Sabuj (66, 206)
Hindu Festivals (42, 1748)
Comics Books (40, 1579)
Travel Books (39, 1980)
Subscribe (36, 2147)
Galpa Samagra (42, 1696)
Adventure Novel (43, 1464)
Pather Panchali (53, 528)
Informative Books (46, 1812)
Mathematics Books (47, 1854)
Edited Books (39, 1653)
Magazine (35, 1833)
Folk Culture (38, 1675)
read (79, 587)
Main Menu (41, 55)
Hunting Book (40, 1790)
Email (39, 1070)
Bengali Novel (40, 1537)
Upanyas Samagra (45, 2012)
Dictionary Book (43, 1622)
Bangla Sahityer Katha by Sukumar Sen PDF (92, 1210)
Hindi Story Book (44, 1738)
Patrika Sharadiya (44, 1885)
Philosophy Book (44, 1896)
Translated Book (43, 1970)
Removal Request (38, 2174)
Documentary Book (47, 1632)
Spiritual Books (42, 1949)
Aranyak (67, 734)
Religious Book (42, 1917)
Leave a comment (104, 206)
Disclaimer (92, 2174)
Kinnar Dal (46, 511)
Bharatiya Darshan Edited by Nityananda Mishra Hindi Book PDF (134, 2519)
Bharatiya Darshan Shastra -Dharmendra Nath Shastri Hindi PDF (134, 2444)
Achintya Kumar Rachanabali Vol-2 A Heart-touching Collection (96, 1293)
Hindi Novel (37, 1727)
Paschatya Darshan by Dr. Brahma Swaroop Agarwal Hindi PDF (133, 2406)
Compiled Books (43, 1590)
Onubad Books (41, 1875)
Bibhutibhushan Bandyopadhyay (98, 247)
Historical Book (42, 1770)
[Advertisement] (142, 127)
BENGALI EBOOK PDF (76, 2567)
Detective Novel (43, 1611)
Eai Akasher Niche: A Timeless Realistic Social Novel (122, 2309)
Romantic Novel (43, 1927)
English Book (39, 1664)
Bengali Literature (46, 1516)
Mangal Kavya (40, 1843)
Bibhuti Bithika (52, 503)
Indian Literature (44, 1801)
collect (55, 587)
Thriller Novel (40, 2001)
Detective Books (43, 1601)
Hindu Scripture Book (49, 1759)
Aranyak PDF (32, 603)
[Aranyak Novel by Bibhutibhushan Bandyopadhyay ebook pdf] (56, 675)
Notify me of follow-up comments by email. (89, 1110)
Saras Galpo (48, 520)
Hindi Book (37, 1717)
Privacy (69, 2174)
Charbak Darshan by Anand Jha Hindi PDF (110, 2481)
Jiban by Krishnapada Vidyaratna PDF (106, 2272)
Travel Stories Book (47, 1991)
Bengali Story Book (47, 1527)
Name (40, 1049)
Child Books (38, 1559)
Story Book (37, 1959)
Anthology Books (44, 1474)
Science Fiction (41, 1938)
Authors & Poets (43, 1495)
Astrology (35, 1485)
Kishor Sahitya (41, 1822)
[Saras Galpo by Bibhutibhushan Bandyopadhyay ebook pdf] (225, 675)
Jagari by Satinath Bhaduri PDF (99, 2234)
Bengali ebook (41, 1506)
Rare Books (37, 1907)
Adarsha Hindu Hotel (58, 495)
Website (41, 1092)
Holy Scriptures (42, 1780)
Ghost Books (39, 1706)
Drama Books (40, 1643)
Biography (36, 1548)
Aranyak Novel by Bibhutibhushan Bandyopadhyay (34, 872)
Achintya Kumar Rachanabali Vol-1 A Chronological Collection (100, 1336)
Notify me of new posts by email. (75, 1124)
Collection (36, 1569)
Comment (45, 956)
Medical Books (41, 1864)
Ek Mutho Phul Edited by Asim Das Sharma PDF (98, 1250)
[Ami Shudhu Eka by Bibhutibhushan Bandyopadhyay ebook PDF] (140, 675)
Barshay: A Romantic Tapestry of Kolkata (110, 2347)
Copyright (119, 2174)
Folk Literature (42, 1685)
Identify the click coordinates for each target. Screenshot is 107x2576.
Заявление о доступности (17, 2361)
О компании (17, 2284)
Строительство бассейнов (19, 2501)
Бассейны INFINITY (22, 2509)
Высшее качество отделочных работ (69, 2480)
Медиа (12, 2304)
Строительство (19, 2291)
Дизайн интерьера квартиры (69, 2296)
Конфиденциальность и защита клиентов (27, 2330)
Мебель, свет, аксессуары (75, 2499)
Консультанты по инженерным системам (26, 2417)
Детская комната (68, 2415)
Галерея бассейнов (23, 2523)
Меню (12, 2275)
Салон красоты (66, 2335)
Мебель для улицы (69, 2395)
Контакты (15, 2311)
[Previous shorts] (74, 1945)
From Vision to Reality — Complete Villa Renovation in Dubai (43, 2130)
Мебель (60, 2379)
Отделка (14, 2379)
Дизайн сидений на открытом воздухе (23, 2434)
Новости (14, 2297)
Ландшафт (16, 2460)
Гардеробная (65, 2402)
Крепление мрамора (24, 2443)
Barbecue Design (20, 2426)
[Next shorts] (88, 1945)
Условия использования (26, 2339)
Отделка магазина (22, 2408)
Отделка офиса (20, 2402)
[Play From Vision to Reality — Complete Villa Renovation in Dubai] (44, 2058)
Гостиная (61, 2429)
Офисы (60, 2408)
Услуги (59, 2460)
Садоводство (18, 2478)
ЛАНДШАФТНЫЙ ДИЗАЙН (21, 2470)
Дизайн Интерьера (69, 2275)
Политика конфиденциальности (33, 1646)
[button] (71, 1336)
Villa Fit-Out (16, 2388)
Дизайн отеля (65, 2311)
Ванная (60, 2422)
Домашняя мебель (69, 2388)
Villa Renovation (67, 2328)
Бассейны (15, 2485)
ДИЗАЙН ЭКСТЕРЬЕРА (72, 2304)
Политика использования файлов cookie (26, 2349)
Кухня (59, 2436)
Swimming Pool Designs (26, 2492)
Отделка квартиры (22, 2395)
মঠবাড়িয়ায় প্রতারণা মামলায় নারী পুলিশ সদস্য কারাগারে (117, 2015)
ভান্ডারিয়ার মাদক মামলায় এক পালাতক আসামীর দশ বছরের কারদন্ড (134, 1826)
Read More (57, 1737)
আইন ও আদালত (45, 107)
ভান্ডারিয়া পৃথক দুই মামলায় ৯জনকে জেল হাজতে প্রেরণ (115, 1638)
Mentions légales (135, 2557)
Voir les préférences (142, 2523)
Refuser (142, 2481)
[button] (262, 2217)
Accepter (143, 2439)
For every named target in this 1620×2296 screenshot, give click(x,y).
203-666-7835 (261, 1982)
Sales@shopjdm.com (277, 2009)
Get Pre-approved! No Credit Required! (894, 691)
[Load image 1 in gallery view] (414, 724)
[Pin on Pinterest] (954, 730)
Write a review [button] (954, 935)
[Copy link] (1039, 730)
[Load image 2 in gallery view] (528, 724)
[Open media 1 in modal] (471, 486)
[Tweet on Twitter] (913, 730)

*WHAT THE TASK ASKS*.
Extract from the records above the lines from the one containing "[Saras Galpo by" to the one containing "Biography (36, 1548)", both lines included, exactly as they appear and with nothing else.

*WRITTEN ANSWER*.
[Saras Galpo by Bibhutibhushan Bandyopadhyay ebook pdf] (225, 675)
Jagari by Satinath Bhaduri PDF (99, 2234)
Bengali ebook (41, 1506)
Rare Books (37, 1907)
Adarsha Hindu Hotel (58, 495)
Website (41, 1092)
Holy Scriptures (42, 1780)
Ghost Books (39, 1706)
Drama Books (40, 1643)
Biography (36, 1548)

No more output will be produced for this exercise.